A ces énoncés, l’ethnologue entend substituer ses propres « vérités » : 1. A côté des choses que l’on vend et de celles qu’on donne, il en existe qu’il ne faut ni vendre ni donner, mais qu’il faut garder pour les transmettre et qui sont le support d’identités ; 2. Aucune société ne s’est jamais fondée sur la parenté ; 3. Jamais dans aucune société un homme et une femme ne sont pensés comme suffisants pour faire un enfant, et le corps sexué n’est qu’une sorte de « machine ventriloque » des rapports sociaux ; 4. Les « noyaux imaginaires » dans les rapports sociaux en sont des composantes fondamentales et non des reflets idéologiques ; 5. Les rapports sociaux qui font d’un ensemble de groupes humains et d’individus une « société » reposent sur des rapports qu’en Occident on qualifierait de « politico-religieux ».

 

Prenant appui sur le terrain qu’il a le plus étudié – les Baruya en Nouvelle-Guinée – mais aussi des exemples plus connus de l’histoire humaine (l’Egypte et la Chine antiques, l’Empire romain), Godelier développe ces divers points dans un style simple qui vise manifestement un large public au-delà des lecteurs habituels des sciences sociales.

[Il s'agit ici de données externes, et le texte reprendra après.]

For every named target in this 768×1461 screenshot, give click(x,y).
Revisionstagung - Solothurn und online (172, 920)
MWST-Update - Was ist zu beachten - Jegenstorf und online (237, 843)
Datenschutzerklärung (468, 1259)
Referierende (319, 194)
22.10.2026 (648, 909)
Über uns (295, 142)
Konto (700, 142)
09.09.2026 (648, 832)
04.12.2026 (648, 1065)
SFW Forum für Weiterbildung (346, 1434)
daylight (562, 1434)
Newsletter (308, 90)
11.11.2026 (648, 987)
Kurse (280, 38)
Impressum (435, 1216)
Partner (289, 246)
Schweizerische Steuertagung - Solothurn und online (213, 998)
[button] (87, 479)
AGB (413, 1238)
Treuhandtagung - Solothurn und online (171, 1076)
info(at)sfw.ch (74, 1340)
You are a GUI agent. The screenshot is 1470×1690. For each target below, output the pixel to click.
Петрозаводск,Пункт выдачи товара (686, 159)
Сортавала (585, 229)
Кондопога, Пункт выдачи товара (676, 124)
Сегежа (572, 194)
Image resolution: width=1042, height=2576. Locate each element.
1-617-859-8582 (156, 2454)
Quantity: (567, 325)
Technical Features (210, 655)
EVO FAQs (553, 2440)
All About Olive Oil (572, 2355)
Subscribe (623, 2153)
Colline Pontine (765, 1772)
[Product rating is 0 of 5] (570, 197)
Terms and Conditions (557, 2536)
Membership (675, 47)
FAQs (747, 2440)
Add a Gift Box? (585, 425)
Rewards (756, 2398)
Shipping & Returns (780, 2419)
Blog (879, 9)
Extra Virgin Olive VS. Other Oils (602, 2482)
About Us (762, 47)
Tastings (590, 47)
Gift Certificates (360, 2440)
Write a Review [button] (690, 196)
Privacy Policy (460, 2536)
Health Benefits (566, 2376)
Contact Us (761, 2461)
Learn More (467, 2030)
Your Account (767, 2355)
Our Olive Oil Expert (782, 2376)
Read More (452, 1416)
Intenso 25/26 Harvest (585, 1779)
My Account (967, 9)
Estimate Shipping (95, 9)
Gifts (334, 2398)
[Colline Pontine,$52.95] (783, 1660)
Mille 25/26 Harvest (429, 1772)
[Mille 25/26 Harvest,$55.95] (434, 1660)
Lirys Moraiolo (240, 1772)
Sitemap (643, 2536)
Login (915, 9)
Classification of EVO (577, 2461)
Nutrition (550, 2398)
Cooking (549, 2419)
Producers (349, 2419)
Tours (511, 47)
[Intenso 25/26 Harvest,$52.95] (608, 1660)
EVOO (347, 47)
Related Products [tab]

On notera dans ces démonstrations, entre autres, des remarques très fécondes sur la sexualité comme lieu de rencontre entre le social et l’individuel, dans la tension problématique qui les oppose ; ou encore sur le rôle central du politique dans la définition des groupes sociaux, ainsi qu’une réflexion importante sur ce qui distingue la société de ses différents sous-ensembles (tribus, ethnies, communautés, familles, associations). Chaque chapitre de l’ouvrage de Maurice Godelier touche du doigt une des particularités, encore largement impensée, de l’espèce humaine : non pas le fait que l’homme vive en société – comme la plupart des autres primates – mais qu’il invente sur toute la surface du globe des sociétés différentes, dont les formes ne dépendent pas directement du contexte naturel, et qui évoluent dans le temps d’une façon assez mystérieuse (pourquoi le système de parenté cognatique – qu’on trouve aujourd’hui aussi bien chez les Inuit du Canada que chez les Iban de Bornéo apparaît-il à Rome vers la fin de la République ? Pourquoi le système de parenté dravidien qui impliquait l’échange des femmes et le mariage entre cousins croisés s’efface-t-il entre le IIIe et le Ve siècle apr. J.-C pour laisser place à un système de type « soudanais » qui était aussi en vigueur chez les premiers Latins ?).

 

En mêlant impératif de réflexivité critique et foi dans la possibilité pour l’humain de comprendre ce que d’autres humains ont inventé, Maurice Godelier  parvient ainsi à soustraire sa discipline aux extrémités d’un certain nihilisme postmoderne. Il la restaure pleinement dans sa fonction narrative, qui consiste, au fond, à restituer la cohérence de systèmes imaginaires et symboliques des sociétés humaines, des systèmes toujours conçus comme fluctuant et ouverts à des apports de systèmes externes (spécialement dans le cadre de la globalisation). Cette approche de l’anthropologie et les conclusions auxquelles elle aboutit n’est pas la seule possible au sein d’un champ de recherche traversé par des débats nombreux. En outre les tenants d’une anthropologie plus naturaliste (néo-darwinienne) ne manqueront pas d’en dénoncer certains dangers (car, quoique l’ethnologie défende une conception objectiviste de la vérité, et la possibilité de l’atteindre par un débat contradictoire entre chercheurs, elle laisse une grande liberté à l’intuition subjective de l’observateur). Elle demeure cependant un outil heuristique efficace pour combattre tout autant l’ethnocentrisme que le relativisme, en développant une compréhension à la fois globale et critique du fonctionnement social de l’être humain.